The keywords scoring model built in this work is illustrated in Figure . It consists of three layers: Bert-Embedding layer, BiLSTM layer and Attention layer. They are described in detail as follows.

Bert-Embedding layer

Figure 2. Keyword scoring model.

Pre-training models represented by BERT model combined with deep learning technology have been widely used in various research fields of natural language processing (Zhang et al., Citation2022). The task of this layer is to represent each word or character with a dense vector (Zhang et al., Citation2020). We use Bert model (Devlin et al., Citation2018) to convert the keywords into word vectors (e.g. $e_{N}^{k}$ , $e_{N}^{p}$ , $e_{N}^{q}$ , etc.). Compared with Word2Vec (Grohe, Citation2020), Bert is mainly composed of a bidirectional transformer encoding structure, which can better learn contextual relation between words in a text. Based on the Bert model, we use the dimensions of {128, 256, 512} for comparison in the training process.

> _STATED PROBLEM_:
According to the passage on the keyword scoring model, which three layers make up the model?

> _AVAILABLE DATA_:
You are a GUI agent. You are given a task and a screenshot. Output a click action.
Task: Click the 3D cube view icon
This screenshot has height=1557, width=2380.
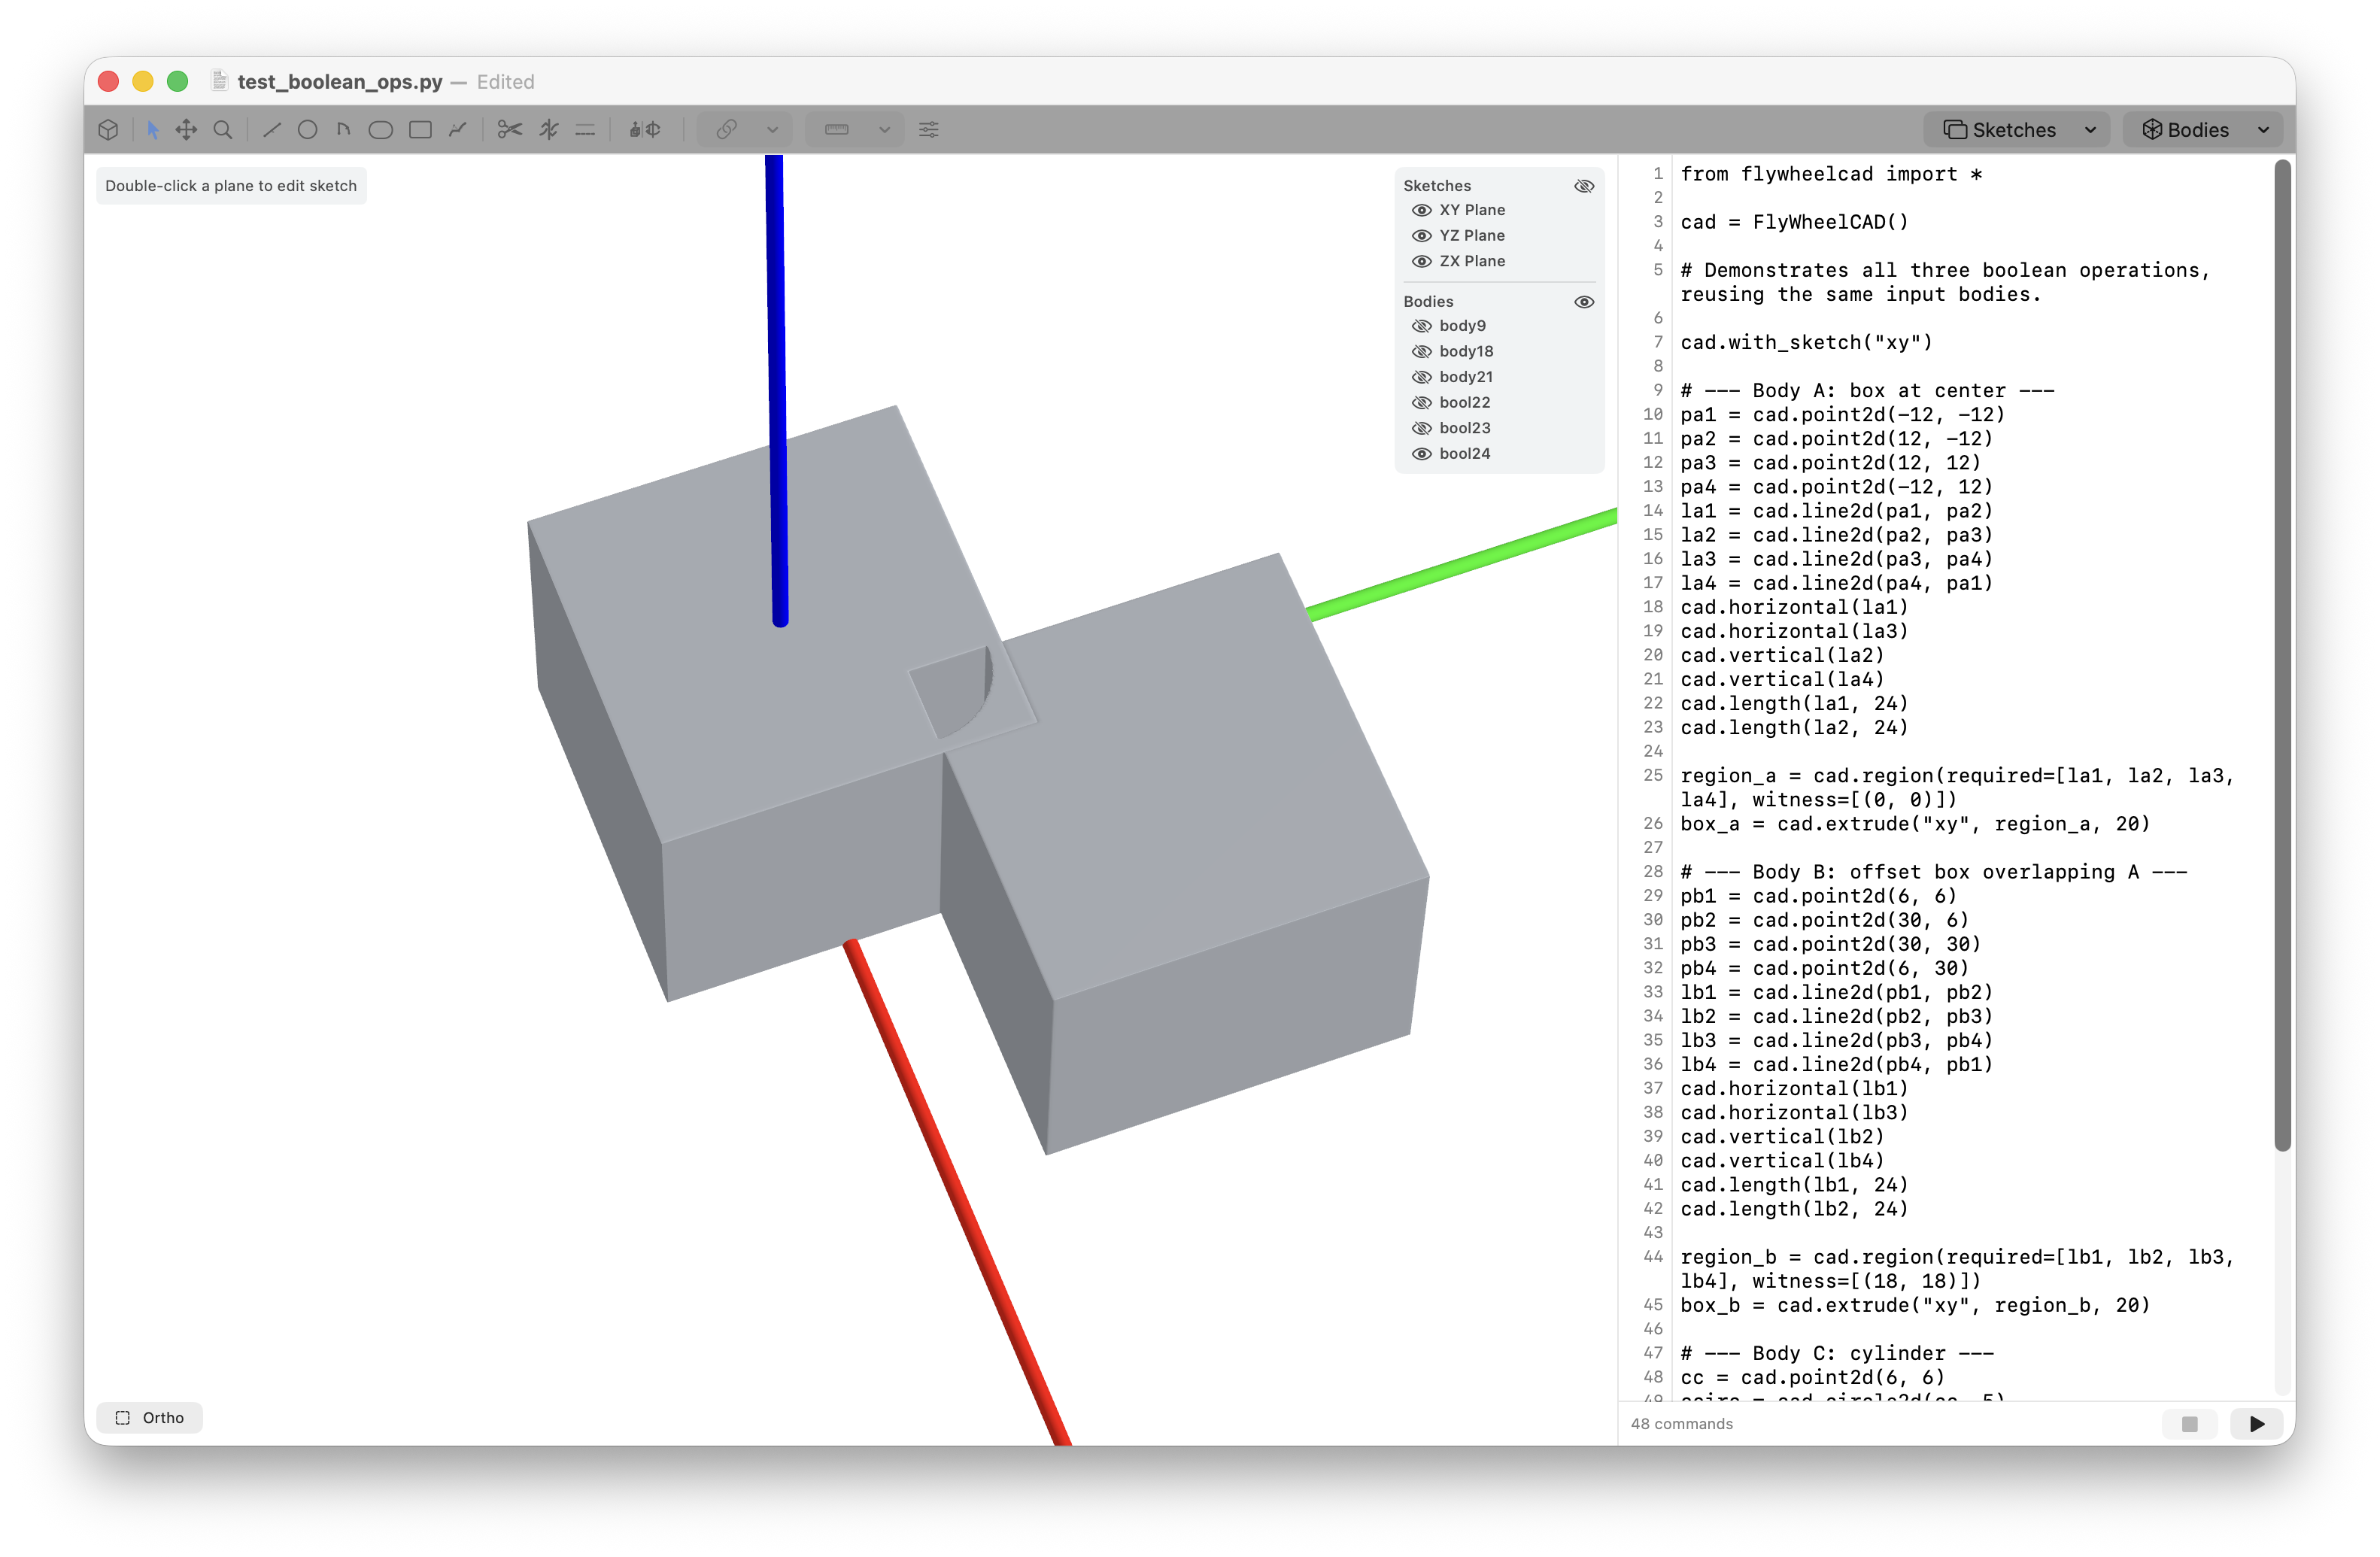(109, 130)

> _SOLUTION TO THIS TASK_:
The Bert-Embedding layer, the BiLSTM layer, and the Attention layer.